Salah satu metode yang paling efektif adalah teknik immunoassay ELISA. Beberapa penelitian telah menunjukkan bahwa prevalensi yang diukur dengan teknik ini adalah tujuh kali lebih tinggi dari ukuran dengan feses.

Namun, tes ELISA dapat menyebabkan perkiraan yang terlalu tinggi dari prevalensi stongiloidiasis, karena reaktivitas silang yang terjadi dengan parasit lain dari filum yang sama.

Teknik imunofluoresensi langsung dengan antibodi monoklonal IFAT lebih sensitif dan spesifik daripada ELISA, tetapi teknik ini membutuhkan personel teknis yang sangat khusus untuk penggunaan dan analisis hasilnya.

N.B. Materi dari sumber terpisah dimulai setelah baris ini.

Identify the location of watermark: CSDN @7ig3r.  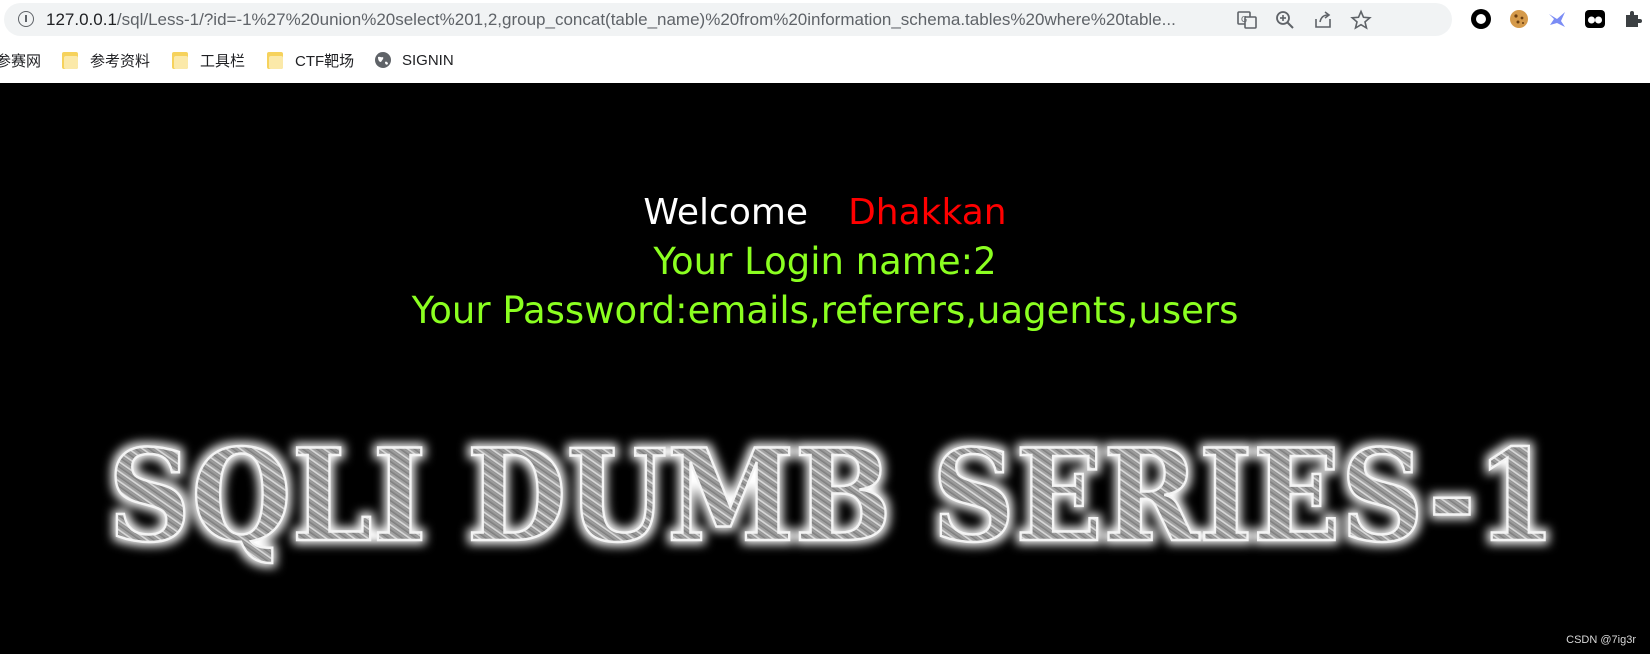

Metode Baermann juga direkomendasikan, sementara esai lain telah terbukti kurang berguna untuk mencapai diagnosis stongiloidiasis.

Perlakuan

Beberapa obat yang digunakan terhadap parasit yang berbeda efektif melawan stongiloidiasis, misalnya ivermectin, albendasol dan tiabendasol. Namun, dua yang pertama tampaknya lebih efektif.

Pengobatan yang direkomendasikan dengan obat pertama adalah dosis 200 mg/kg/hari selama dua hari. Perawatan ini harus diulangi pada 15 hari. Pada pasien dengan sistem kekebalan tubuh yang berkomitmen, tiga siklus perawatan harus ditingkatkan setiap dua minggu.

Beberapa dokter juga menggunakan Pamoato de Pirantel untuk pengobatan penyakit ini.

Referensi

  1. T. Carrada-Bavo (2008). Strongyloides stercoralis: Siklus hidup, lukisan klinis, epidemiologi, patologi dan terapi. Majalah Patologi Klinis Meksiko
  2. T. Mendes, k. Mineri, m. Ueta, d.C. Miguel & S.M. Allegretti (2017). Status saat ini Strongyloidiasis dengan penekanan dalam diagnosis dan dragrch. Jurnal Penelitian Parasitologi.
  3. KE. Olsen, l. Van lieshout, h. Marti, t. Polderman, k. Polman, hlm. Steinmann, r. Stothard, (...), & p. Magnussen (2009). Strongyloidiasis - yang paling diabaikan dari deseodas tropis yang diabaikan? Transaksi Royal Society of Tropical Medicine and Hygiene.
  4. Strongyloides stercoralis. Di Wikipedia. Diterima dari.Wikipedia.org.
  5. Strongyloidiasis.Di Wikipedia. Diterima dari.Wikipedia.org.
  6. ATAU. Berrueta (2011). Strongyloidosis atau stongiloidiosis atau stongiloidiasis. Pulih dari facmed.Unam.MX.